Two new servers have been added to the cluster bringing the core count to 20.
Below is a set of simple tests carried out with a C program compiled with mpicc which runs a large number of floating point computations on a matrix. The speed improvement over greater numbers of cores is gratifying, but not linear due to threadRAM communication latency as well as the fact that a mixed architecture is being used. Node 300 has 1.6 GHz cores as opposed to the 3.6 GHz cores of the 200 series.
Another disadvantage of having a mixed environment is that cores that complete early are still assigned to a job via the scheduling system and are not released until the entire job completes, making them temporarily unavailable to other users. The solution will be to partition the 200, 300 and 400 series of worker nodes.
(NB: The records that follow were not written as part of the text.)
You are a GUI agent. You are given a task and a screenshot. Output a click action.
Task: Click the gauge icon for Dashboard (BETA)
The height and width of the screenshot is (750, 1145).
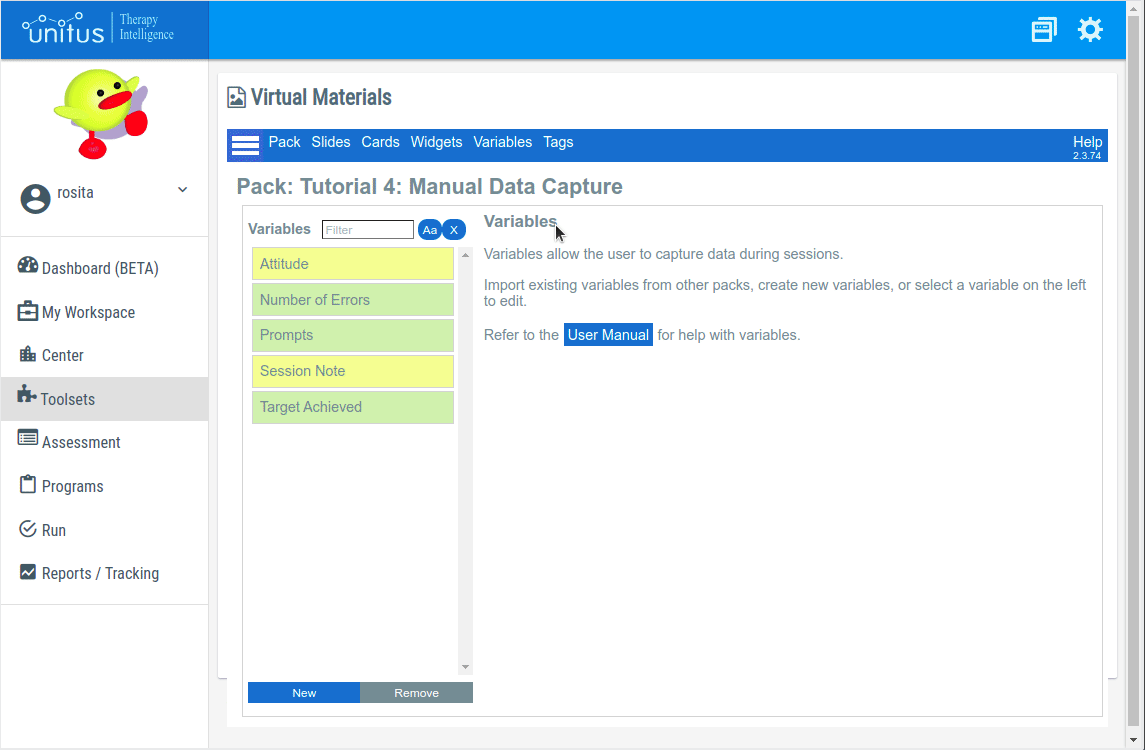[x=27, y=267]
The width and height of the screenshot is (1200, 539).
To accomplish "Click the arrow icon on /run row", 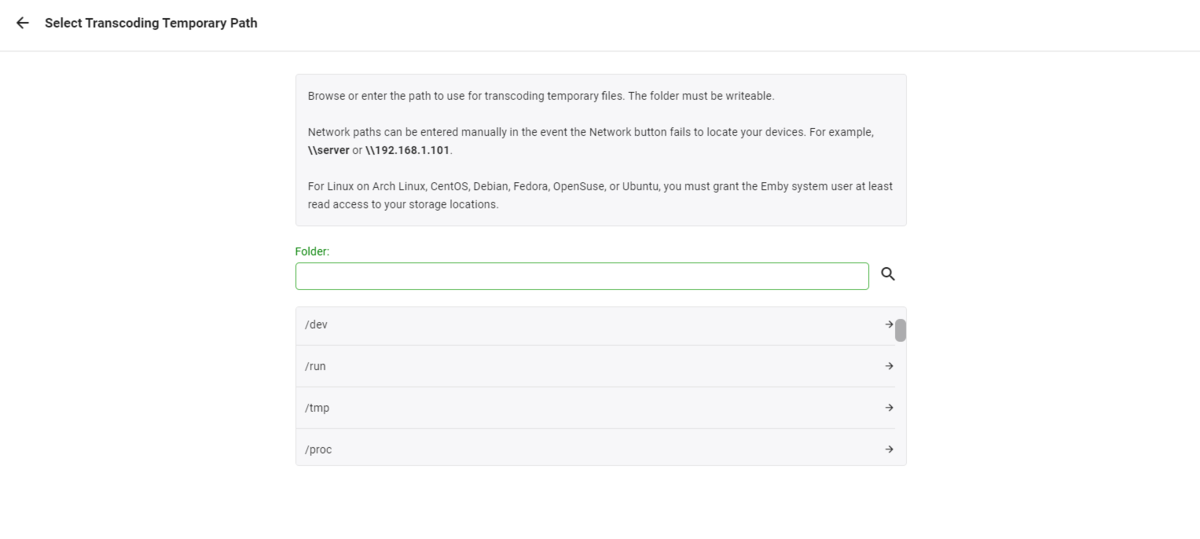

A potential problem due to potential mis-use through lack of understanding of the scheduling system can be seen. Here the submitted job has reserved 4 cores on each node yet it only runs 4 threads in total. The PBS reservation directive should closely match the mpirun arguments and machine file parameters. Here mpirun has been called with the argument "-np 4", while the PBS directive "-l nodes=srvslnhpc200:ppn=4+ srvslnhpc201:ppn=4+ srvslnhpc400:ppn=4" reserves a total of 12 cores. This is wasteful as it blocks other users from submitting jobs to idle cores. In the above example nodes 201 and 202 were not considered as they were running a separate job.